Schwarz kommt das kleine Gefährt daher – und irgendwie rundlich. Eigentlich fast unscheinbar. Dabei ist es eine Innovation, die diesen Namen verdient: Sion heisst der fahrbare Untersatz und wurde von zwei jungen Tüftlern in Deutschland entwickelt. Es ist das erste Elektrofahrzeug, das von der Steckdose völlig unabhängig ist und damit auch von Stromanbietern, die fossile oder Atomenergie durch die Leitungen jagen.

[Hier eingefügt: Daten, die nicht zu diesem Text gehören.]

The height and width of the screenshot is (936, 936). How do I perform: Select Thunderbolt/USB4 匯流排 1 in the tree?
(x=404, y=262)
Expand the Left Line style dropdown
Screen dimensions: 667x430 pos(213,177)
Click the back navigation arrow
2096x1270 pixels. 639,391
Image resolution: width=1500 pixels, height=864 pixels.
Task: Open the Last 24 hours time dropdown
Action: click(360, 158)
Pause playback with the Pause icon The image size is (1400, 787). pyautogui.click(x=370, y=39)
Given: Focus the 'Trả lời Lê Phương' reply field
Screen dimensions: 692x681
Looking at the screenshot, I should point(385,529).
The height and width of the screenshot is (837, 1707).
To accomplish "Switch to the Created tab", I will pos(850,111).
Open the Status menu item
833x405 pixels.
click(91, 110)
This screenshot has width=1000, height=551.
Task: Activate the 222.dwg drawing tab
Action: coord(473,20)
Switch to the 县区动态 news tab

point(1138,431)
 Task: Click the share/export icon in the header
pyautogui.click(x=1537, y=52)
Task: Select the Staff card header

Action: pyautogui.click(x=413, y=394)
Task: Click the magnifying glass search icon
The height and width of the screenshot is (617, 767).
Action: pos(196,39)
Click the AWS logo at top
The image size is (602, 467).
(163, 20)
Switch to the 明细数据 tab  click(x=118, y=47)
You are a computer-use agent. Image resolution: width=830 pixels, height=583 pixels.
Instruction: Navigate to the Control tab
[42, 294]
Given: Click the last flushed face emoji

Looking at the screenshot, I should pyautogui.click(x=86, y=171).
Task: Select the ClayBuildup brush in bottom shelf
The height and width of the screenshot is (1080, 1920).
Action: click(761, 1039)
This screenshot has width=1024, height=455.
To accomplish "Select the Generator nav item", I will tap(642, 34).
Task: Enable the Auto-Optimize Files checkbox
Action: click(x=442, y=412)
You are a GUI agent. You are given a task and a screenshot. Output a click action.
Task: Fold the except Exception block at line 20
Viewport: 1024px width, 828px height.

Das Besondere an diesem Auto ist seine Karosserie. Sie besteht zu einem erheblichen Teil aus Solarpanelen, die selbst bei bewölktem Himmel noch Energie aufnehmen und an das Fahrzeug weitergeben. Die gesamte Konstruktion ist leicht gehalten, dadurch wird von Vornherein weniger Fortbewegungsenergie benötigt.

 

Doch das war noch nicht genug, die Erfinder haben weitere clevere Ideen in den Sion eingebaut: Moos filtert und reinigt die Luft und dämmt zugleich Geräusche, während es über die Luftfeuchtigkeit ernährt wird. Ersatzteile können wie beim Fairphone (s. Zeitpunkt 1/2017) nachgekauft und selbst an- oder eingebaut werden. Sämtliche Anleitungen stellt die Firma der Entwickler, Sono Motors, frei zur Verfügung. Da die Ersatzteile lizenzfrei nachgebaut werden dürfen, können auch Dienstleister am Sion mitverdienen, indem sie die Ersatzteile verkaufen oder gleich den Einbau erledigen. Und schliesslich soll der Sion nicht wie der Teslar das Luxussegment bedienen, sondern für alle (oder doch für viele) erschwinglich sein. Geplant ist ein Preis von 12 000 Euro für das Modell mit einer Reichweite von 120 km, 16 000 Euro muss berappen, wer 250 km in einem Rutsch zurücklegen möchten.

Konzept und Prototyp des Sion haben so viele Menschen überzeugt, dass in kurzer Zeit über 120 Prozent des anvisierten Betrags in Höhe von 300 000 Euro per Crowdfunding gesammelt wurden. Nun können die drei jungen Leute von Sono Motors mit der Produktion beginnen. Testfahrten soll es 2017 geben, für 2018 ist bereits die Auslieferung der ersten Fahrzeuge geplant.